Restate the entries below in full, exactly as they read, but without pictures.

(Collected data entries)
________________________________________

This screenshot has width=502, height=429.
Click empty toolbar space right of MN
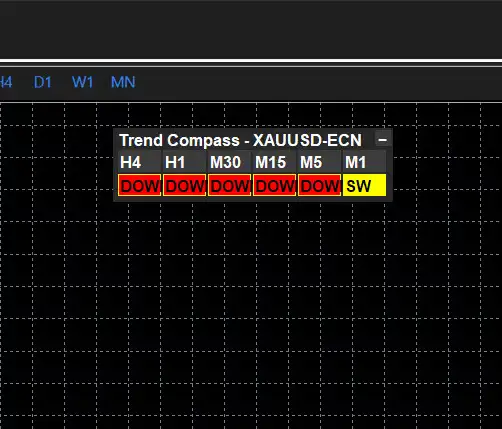tap(317, 82)
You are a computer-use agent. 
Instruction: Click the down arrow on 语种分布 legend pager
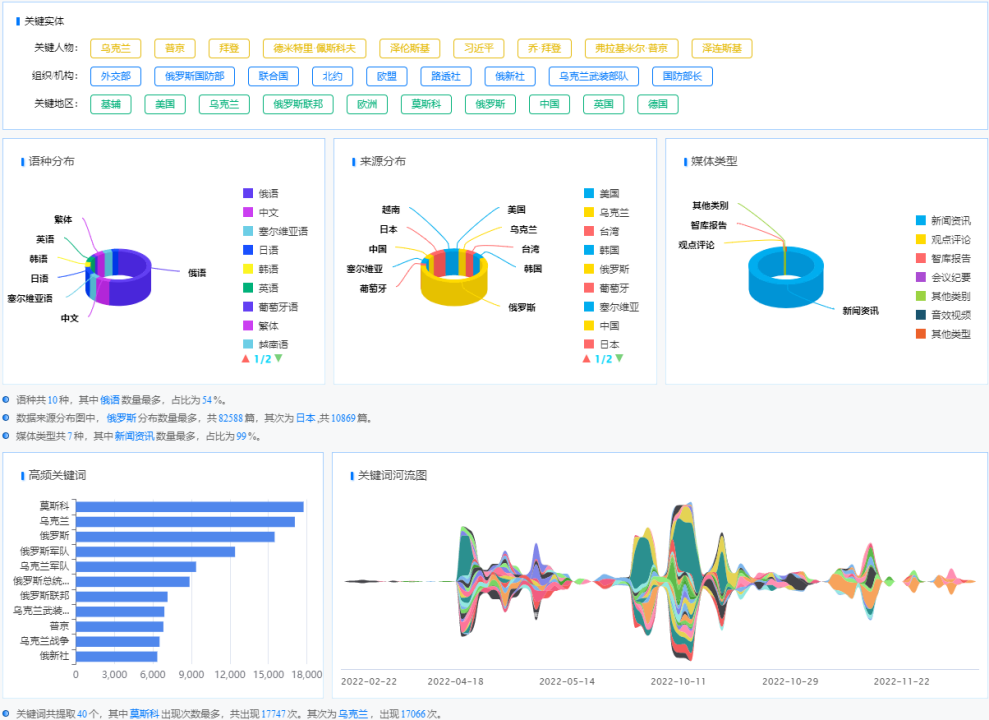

________________________________________

• [SOLUTION TO THIS PROBLEM]:
This screenshot has width=502, height=429.
Click empty toolbar space right of MN
tap(317, 82)
You are a computer-use agent. 
Instruction: Click the down arrow on 语种分布 legend pager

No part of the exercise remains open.